ASSIGNMENT: Among the records that follow, set down only the lines from the one containing "Task: Add Bracebridge Heath to your locations" to the one containing "Given: Select the", both included, exactly.

Data excerpts

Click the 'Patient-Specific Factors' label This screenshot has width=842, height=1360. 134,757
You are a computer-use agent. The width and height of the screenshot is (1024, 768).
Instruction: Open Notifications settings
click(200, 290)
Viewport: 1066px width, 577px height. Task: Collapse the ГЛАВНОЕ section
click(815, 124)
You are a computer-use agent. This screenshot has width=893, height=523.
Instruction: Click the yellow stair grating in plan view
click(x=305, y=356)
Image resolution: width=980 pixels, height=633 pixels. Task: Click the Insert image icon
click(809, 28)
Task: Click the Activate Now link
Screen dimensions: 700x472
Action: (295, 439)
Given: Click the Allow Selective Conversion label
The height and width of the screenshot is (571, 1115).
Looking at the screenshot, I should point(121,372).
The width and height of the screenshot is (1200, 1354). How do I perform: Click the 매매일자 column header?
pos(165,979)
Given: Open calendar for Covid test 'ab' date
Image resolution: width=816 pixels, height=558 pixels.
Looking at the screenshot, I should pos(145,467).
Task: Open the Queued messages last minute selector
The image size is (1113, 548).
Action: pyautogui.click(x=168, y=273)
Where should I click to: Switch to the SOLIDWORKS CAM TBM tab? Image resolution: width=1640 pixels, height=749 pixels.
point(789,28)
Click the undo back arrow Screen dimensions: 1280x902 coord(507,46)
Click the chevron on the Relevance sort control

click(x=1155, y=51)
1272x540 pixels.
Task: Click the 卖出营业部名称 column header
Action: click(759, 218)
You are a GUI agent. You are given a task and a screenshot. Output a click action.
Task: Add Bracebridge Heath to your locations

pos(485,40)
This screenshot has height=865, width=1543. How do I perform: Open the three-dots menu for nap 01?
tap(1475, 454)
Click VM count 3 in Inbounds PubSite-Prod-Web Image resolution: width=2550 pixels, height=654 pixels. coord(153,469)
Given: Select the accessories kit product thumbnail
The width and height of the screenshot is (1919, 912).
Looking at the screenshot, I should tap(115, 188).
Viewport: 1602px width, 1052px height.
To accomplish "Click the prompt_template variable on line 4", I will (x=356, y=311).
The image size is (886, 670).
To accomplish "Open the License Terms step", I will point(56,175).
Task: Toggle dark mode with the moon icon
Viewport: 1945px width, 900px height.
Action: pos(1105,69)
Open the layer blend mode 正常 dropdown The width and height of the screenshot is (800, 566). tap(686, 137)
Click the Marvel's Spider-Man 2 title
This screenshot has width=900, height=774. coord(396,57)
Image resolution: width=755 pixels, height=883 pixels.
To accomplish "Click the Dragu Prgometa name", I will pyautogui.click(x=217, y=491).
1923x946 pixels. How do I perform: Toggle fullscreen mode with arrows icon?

SOLUTION FOR THIS PROBLEM:
Task: Add Bracebridge Heath to your locations

pos(485,40)
This screenshot has height=865, width=1543. How do I perform: Open the three-dots menu for nap 01?
tap(1475, 454)
Click VM count 3 in Inbounds PubSite-Prod-Web Image resolution: width=2550 pixels, height=654 pixels. coord(153,469)
Given: Select the accessories kit product thumbnail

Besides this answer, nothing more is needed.